Lebensrettende Tür
Seit über einem Jahr zeigen wir Ihnen Kirchentüren, entweder eine künstlerisch besonders wertvolle oder eine sehr aussagestarke oder eine biblisch inspirierte oder (meistens) alle drei Aspekte zusammen. Für die heutige Tür, die wir Ihnen zeigen, trifft eigentlich alles nicht zu: Sie ist keine Kirchentür, sondern eine Synagogentür; sie hat keine besondere künstlerische Bedeutung; sie hat keine bildliche Darstellung und ist nicht von der Bibel inspiriert – aber ich meine, dass sie eigentlich kein Tor des Monats, auch kein Tor des Jahres oder Jahrzehnts ist, sondern ein Tor der Ewigkeit: das Eingangstor zur Synagoge in Halle an der Saale! Dort versammelt sich die jüdische Gemeinde von Halle an den jüdischen Festtagen, so auch am 9. Oktober 2019, dem Jom Kippur, dessen Termin von Jahr zu Jahr wechselt. Es ist der höchste jüdische Festtag; er liegt genau zehn Tage nach der Fastenzeit, die mit dem Neujahrsfest Rosch ha-Schana beginnt (kleiner Hinweis: Das Wort Rosch ha-Schana heißt übersetzt: „Haupt des Jahres“ oder auch „Beginn des Jahres“ ; deshalb wünschen sich auch Nichtjuden am Neujahrstag „einen guten Rosch“, also „einen guten Jahresanfang“. Dumme Menschen haben das missverstanden und wünschen sich „einen guten Rutsch“! So ein Quatsch! Machen Sie es am nächsten Neujahrstag einfach richtig! Und das Wunderbare an diesem Fest: An den zehn ersten Tagen des neuen Jahres stehen kritische Selbstbesinnung, Reue über unrechte Taten und die Bitte um Versöhnung.
Welch ein wunderbarer Neuanfang!
Am Jom Kippur bleibt die jüdische Gemeinde den ganzen Tag in der Synagoge. Das ist etwa so, wie wenn wir Christen am Aschermittwoch den ganzen Tag in der Kirche blieben; kaum vorstellbar!

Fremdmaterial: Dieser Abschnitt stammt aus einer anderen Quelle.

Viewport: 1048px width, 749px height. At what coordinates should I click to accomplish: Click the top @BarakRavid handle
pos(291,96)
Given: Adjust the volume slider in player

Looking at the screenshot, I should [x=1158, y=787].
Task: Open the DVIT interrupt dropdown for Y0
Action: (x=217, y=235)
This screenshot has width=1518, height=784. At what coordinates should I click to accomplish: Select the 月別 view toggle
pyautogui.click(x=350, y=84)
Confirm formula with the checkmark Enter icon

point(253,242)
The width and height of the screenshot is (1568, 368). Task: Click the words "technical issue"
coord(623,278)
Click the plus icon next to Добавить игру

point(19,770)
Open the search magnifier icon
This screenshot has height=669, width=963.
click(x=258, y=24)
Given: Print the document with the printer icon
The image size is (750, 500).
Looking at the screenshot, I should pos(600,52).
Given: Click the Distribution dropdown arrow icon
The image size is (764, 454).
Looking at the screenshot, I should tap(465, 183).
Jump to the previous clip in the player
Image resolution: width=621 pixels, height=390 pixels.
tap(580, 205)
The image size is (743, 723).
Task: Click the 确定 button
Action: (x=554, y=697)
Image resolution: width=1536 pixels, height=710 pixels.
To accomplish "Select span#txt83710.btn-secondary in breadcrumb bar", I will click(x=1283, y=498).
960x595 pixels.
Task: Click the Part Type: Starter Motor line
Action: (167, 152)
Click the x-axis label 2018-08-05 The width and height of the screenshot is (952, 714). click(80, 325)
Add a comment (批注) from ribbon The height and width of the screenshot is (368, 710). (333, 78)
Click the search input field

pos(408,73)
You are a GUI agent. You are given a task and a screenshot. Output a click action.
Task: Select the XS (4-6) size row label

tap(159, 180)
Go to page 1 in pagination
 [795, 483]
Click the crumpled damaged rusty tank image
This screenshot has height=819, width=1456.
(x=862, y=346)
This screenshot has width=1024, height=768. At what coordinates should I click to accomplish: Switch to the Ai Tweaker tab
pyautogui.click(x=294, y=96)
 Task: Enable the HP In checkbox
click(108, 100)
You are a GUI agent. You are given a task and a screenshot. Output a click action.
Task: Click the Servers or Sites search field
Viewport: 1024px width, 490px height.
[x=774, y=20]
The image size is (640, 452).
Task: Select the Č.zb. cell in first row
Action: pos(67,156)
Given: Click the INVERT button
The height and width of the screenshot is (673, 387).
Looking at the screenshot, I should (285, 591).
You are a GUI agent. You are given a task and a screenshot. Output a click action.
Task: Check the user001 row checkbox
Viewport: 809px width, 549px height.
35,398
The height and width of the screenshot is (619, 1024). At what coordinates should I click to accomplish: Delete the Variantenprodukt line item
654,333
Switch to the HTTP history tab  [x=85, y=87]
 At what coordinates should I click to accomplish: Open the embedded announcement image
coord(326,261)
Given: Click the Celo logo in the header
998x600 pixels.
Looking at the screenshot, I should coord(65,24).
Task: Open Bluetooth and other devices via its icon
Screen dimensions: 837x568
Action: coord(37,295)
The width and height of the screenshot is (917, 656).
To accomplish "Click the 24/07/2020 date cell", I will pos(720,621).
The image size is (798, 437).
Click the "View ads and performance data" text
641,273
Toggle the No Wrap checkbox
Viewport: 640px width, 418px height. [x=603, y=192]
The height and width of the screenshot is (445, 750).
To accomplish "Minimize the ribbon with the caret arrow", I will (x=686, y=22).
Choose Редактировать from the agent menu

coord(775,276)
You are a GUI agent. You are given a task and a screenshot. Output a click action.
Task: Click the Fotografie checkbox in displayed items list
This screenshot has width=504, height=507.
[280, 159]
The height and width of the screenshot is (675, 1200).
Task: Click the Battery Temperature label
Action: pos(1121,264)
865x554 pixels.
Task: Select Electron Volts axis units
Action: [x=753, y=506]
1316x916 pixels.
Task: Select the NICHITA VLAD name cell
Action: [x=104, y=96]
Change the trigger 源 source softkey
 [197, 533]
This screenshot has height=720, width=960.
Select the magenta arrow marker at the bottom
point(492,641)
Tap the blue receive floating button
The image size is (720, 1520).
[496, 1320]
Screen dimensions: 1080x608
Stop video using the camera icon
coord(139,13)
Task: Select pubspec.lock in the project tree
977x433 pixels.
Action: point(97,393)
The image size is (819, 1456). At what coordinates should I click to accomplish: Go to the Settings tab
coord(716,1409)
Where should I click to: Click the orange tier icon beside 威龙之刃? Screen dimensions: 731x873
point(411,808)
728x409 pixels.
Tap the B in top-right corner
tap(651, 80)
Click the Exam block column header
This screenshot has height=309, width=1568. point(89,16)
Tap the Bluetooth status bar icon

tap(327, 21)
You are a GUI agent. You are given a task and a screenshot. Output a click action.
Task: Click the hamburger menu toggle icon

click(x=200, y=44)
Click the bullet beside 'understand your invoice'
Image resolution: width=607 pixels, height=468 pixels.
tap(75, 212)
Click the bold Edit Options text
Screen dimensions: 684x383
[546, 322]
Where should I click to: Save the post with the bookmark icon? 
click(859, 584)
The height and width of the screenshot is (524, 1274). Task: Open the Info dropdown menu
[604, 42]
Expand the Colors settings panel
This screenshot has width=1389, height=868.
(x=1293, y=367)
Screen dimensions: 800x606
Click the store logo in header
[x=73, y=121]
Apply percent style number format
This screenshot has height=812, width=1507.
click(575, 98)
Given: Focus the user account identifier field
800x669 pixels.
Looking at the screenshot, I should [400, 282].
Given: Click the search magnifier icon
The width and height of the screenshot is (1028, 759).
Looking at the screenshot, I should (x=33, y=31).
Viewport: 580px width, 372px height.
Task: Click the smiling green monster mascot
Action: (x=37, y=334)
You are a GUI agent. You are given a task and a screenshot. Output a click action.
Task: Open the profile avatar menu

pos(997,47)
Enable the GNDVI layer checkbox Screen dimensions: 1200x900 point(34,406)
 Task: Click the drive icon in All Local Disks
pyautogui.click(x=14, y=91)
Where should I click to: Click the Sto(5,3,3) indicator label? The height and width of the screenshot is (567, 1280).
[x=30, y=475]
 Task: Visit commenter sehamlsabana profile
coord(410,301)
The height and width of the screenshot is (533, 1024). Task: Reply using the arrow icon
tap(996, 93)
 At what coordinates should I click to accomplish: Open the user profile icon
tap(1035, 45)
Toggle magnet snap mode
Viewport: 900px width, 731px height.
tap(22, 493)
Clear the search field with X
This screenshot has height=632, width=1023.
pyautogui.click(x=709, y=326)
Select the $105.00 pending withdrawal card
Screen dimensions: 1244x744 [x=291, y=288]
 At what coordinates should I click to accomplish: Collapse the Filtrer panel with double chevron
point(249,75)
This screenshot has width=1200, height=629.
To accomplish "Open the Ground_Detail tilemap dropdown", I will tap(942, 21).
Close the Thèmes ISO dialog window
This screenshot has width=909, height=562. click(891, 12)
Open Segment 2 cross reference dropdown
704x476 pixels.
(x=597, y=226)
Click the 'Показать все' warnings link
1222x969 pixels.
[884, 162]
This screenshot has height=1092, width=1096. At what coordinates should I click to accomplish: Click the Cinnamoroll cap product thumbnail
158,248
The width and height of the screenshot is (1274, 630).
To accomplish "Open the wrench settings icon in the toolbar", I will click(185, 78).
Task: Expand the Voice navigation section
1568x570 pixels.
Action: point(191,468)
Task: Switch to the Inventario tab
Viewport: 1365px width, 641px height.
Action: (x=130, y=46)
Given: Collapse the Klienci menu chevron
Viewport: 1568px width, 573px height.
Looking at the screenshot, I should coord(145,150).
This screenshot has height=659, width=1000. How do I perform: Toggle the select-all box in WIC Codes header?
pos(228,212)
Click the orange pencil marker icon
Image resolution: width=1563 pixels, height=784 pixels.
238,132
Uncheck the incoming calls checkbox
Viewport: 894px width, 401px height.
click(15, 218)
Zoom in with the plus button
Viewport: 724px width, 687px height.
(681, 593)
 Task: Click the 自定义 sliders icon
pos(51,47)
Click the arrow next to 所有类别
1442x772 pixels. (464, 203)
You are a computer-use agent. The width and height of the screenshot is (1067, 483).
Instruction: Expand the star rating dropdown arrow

Wegen dieser Tradition waren auch in Halle viele Juden zum Jom Kippur n ihrer Synagoge. Dass das nicht ungefährlich ist, sieht man daran, dass die einfache hölzerne Synagogentür so fest zugenagelt war, dass der verbrecherische Terrorist, der möglich viele Juden in der Synagoge mit dem Gewehr töten wollte, das Tor auch mit Gewalt nicht öffnen konnte. Das schlichte Tor dürfte über 50 jüdischen Menschen das Leben gerettet haben. Das Wunder von Halle am 9. Oktober! Das ist jetzt natürlich an alle ein dringender Appell, dafür zu sorgen, dass der Judenhass nicht zur Massentötung führt. Übrigens wird die sehr eindrucksvolle Synagoge in Münster immer von Polizisten bewacht: eine wichtige Vorsichtsmaßnahme.
Die Synagogentür von Halle, die „das Wunder von Halle“ bewirkt hat, soll bald als festliches Erinnerungsdenkmal mitten in der Stadt aufgestellt werden: ein Zeichen des Lebens mitten in einer oft so mörderischen Welt!